What explains the difference? In part, it’s the nature of each disease’s victims. Dementia is the third leading cause of death in high-income countries, while tuberculosis doesn’t even crack the top 13. The story is reversed in lower middle-income countries such as Nigeria and Indonesia — tuberculosis makes the top five, while dementia doesn’t make the list. The point is not that the life of a rich person matters more than that of a poor person, but that the amount countries are willing to pay for treatments matters in setting development priorities.

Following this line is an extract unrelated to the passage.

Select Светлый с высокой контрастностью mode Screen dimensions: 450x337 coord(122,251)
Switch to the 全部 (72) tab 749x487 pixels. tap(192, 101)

What we pay for medicines today affects the number and kinds of drugs discovered tomorrow. Empirical research has established that drug development activity is sensitive to expected future revenues in the market for those drugs. The most recent evidence suggests that it takes $2.5 billion in additional drug revenue to spur one new drug approval, based on data from 1997 to 2007. Another study assesses the Orphan Drug Act, passed in 1982 to stimulate development of treatments for rare diseases. Its key feature was the granting of market exclusivity that would restrict entry by competitors — in other words, allow for higher prices. The result was a dramatic increase in the number of compounds brought into development to treat rare diseases.